Lithium Attenuates TGF-β1-Induced Fibroblasts to Myofibroblasts Transition in Bronchial Fibroblasts Derived from Asthmatic Patients

Bronchial asthma is a chronic disorder accompanied by phenotypic transitions of bronchial epithelial cells, smooth muscle cells, and fibroblasts. Human bronchial fibroblasts (HBFs) derived from patients with diagnosed asthma display predestination towards TGF- β -induced phenotypic switches.
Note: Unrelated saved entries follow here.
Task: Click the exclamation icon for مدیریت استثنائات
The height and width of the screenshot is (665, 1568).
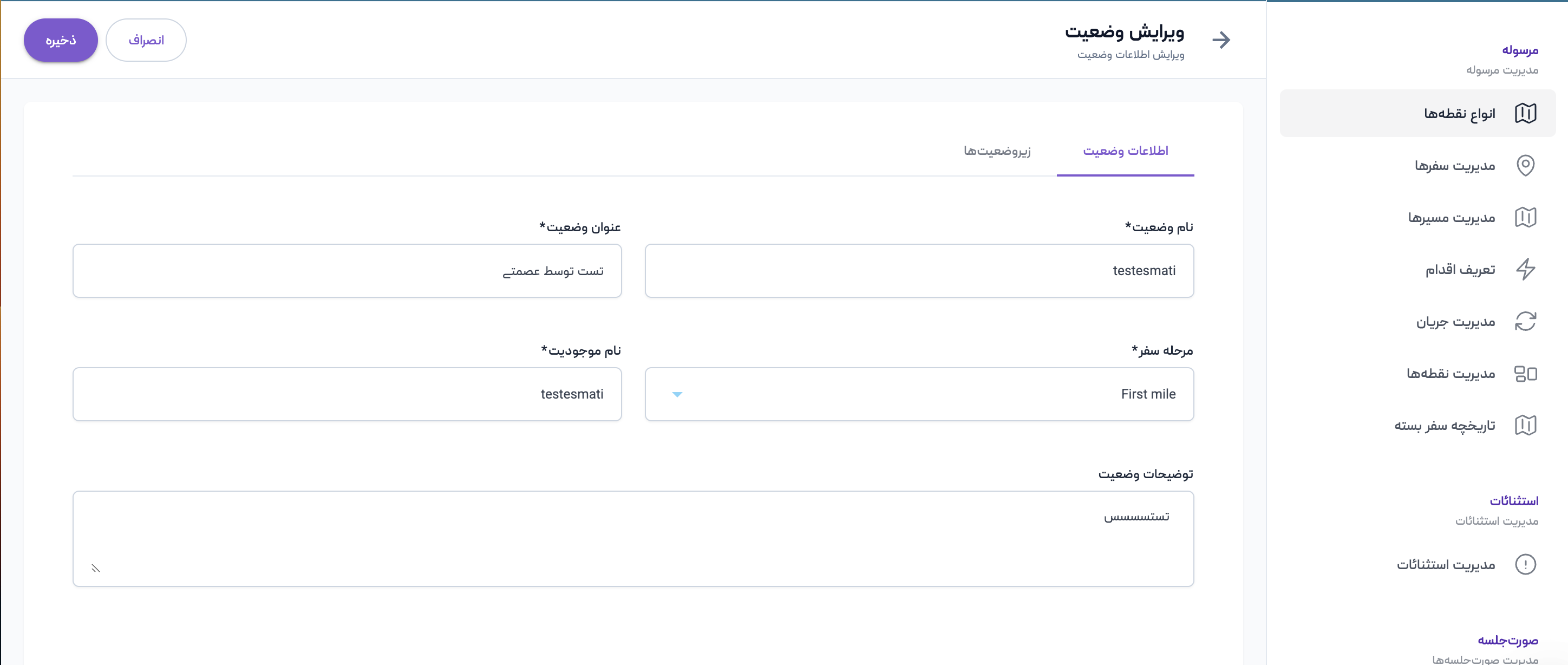Action: click(1525, 564)
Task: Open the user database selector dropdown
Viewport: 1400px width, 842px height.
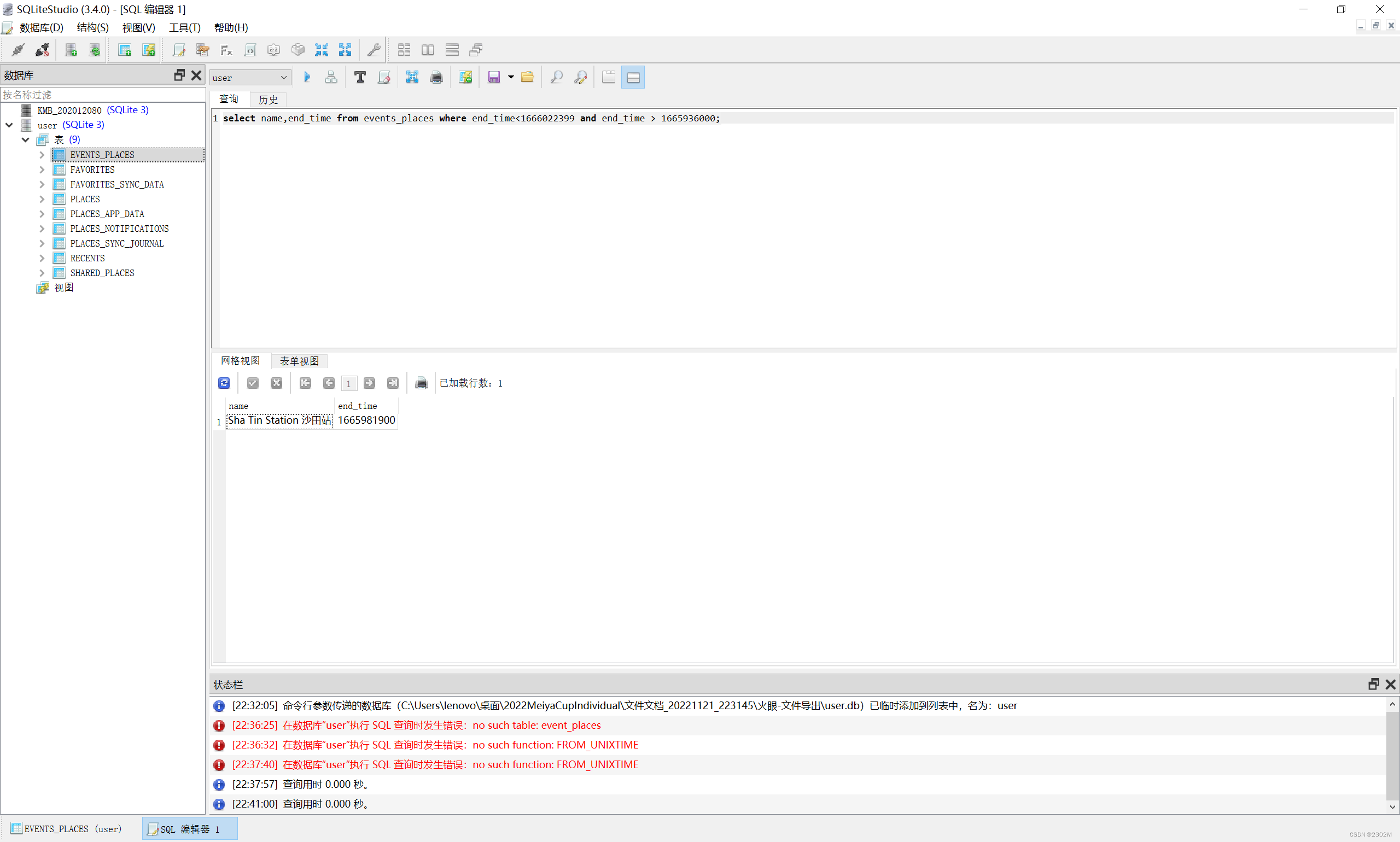Action: pyautogui.click(x=250, y=78)
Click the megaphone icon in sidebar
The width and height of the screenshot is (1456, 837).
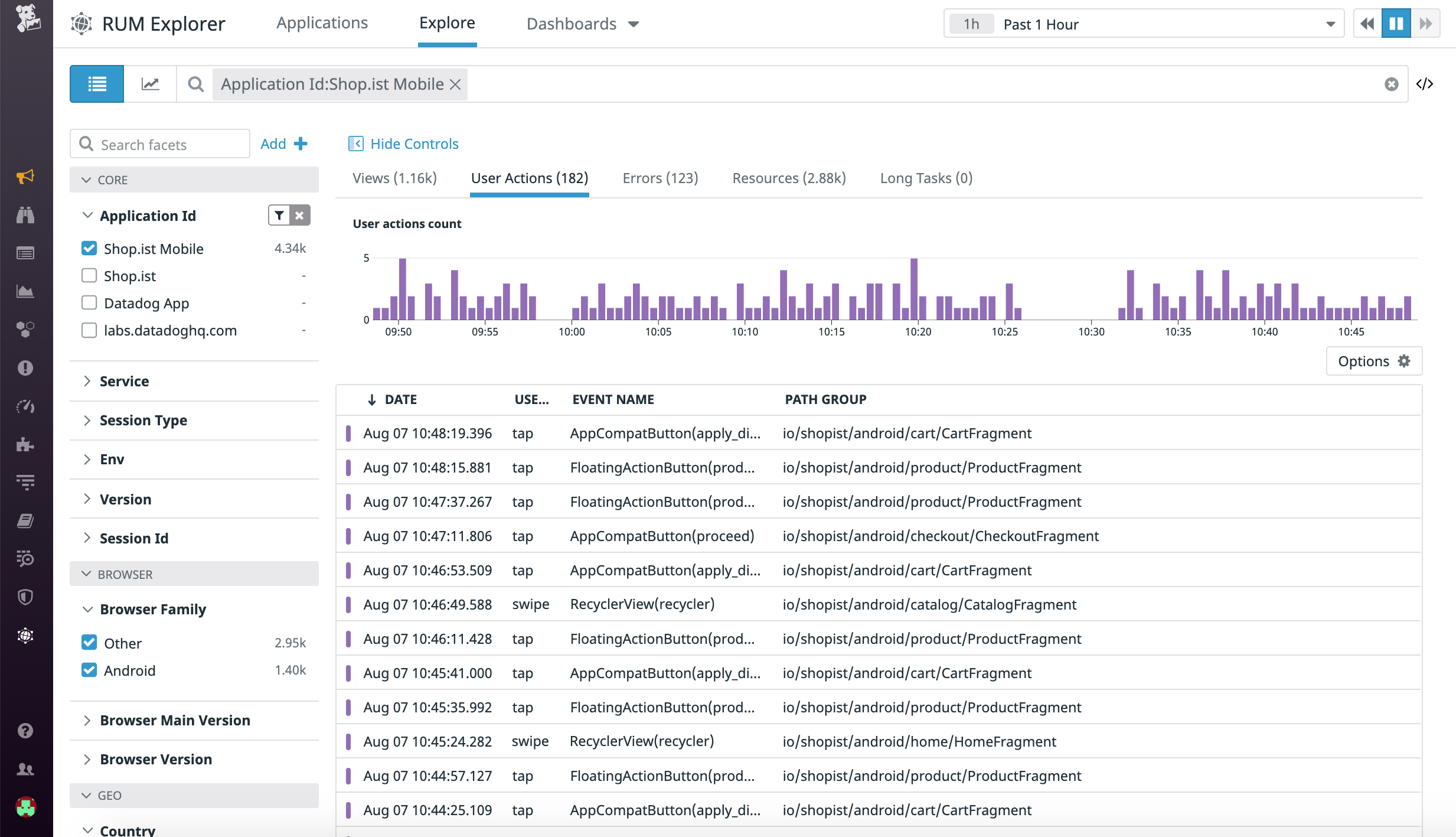pyautogui.click(x=25, y=177)
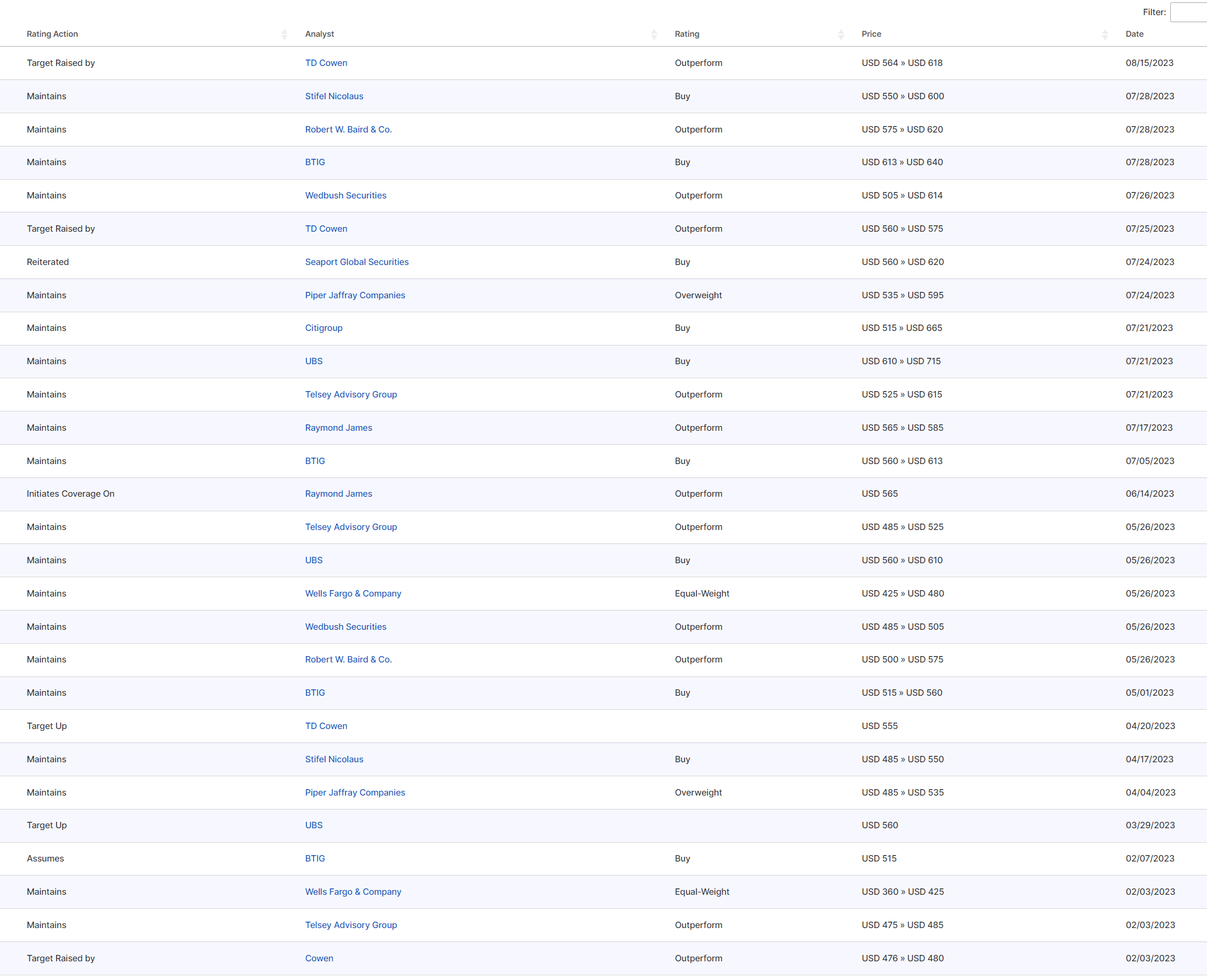Viewport: 1207px width, 980px height.
Task: Click BTIG link in Assumes row
Action: point(315,859)
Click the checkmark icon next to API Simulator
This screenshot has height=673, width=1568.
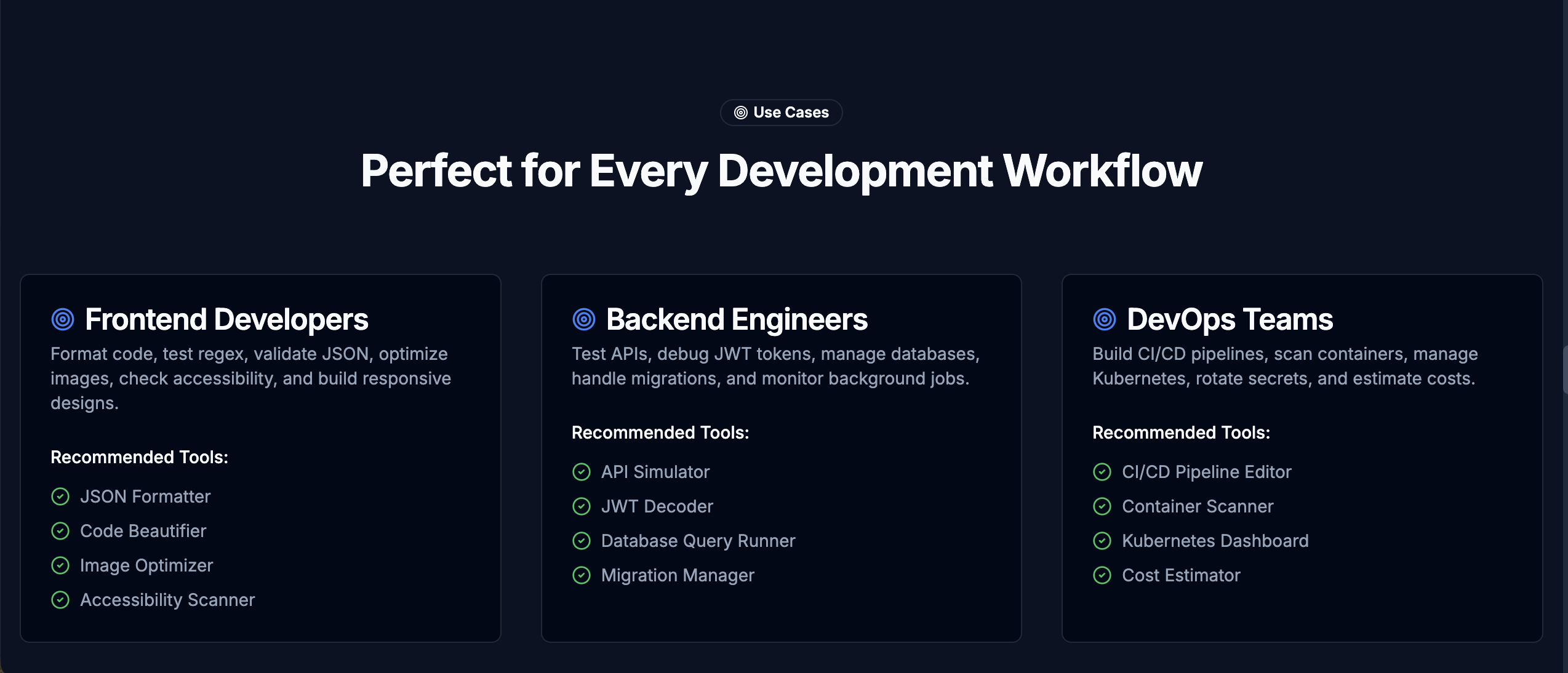tap(582, 472)
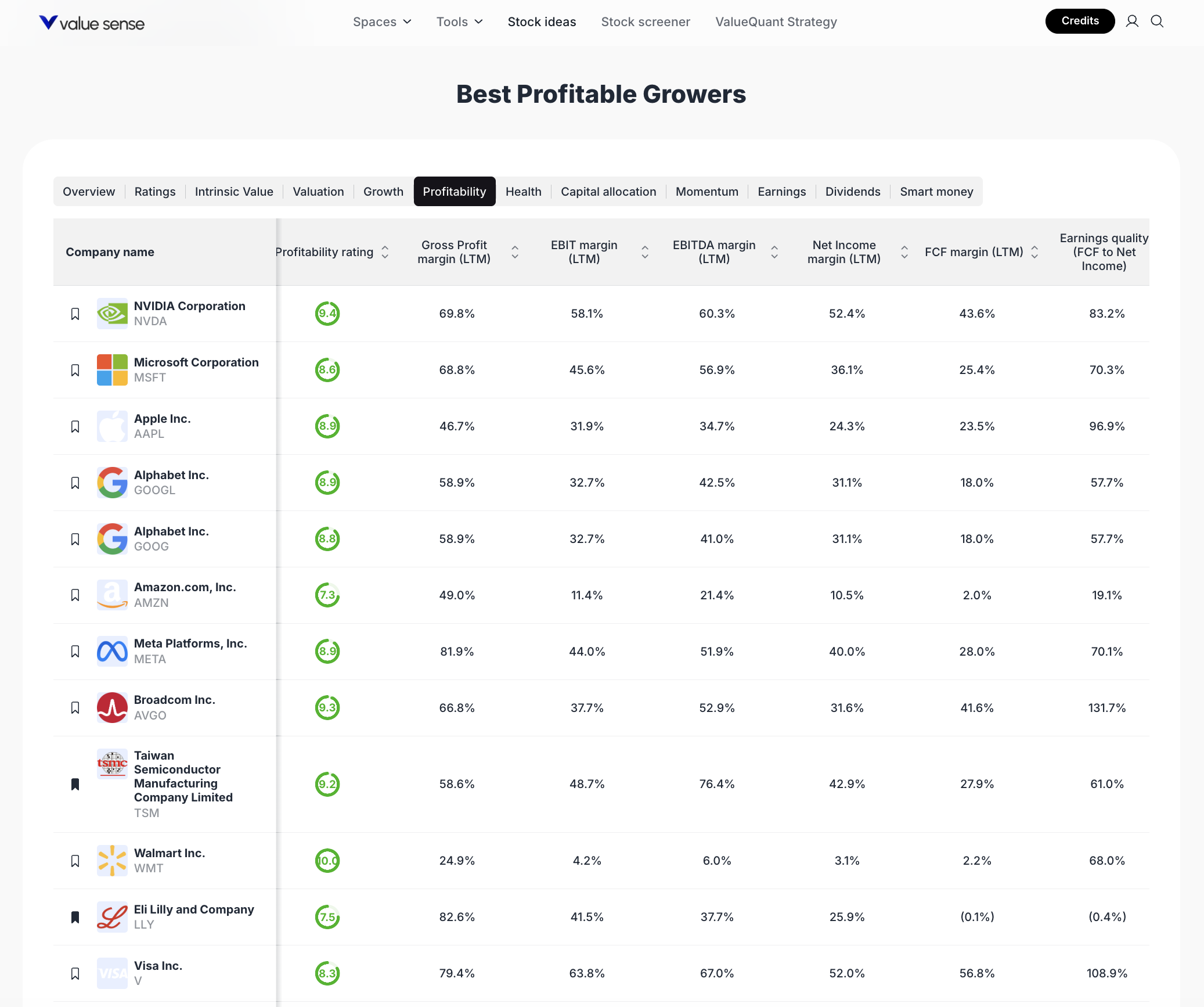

Since the interference between TGF- β and GSK-3 β signaling contributes to pathophysiology of chronic lung diseases, we investigated the effect of lithium, a nonspecific GSK-3 β inhibitor, on TGF- β 1 -induced fibroblast to myofibroblast transition (FMT) in HBF and found that the inhibition of GSK-3 β attenuates TGF- β 1 -induced FMT in HBF populations derived from asthmatic but not healthy donors. Cytoplasmically sequestrated β -catenin, abundant in TGF- β 1 /LiCl-stimulated asthmatic HBFs, most likely interacts with and inhibits the nuclear accumulation and signal transduction of Smad proteins. These data indicate that the specific cellular context determines FMT-related responses of HBFs to factors interfering with the TGF- β signaling pathway. They may also provide a mechanistic explanation for epidemiological data revealing coincidental remission of asthmatic syndromes and their recurrence upon the discontinuation of lithium therapy in certain psychiatric diseases.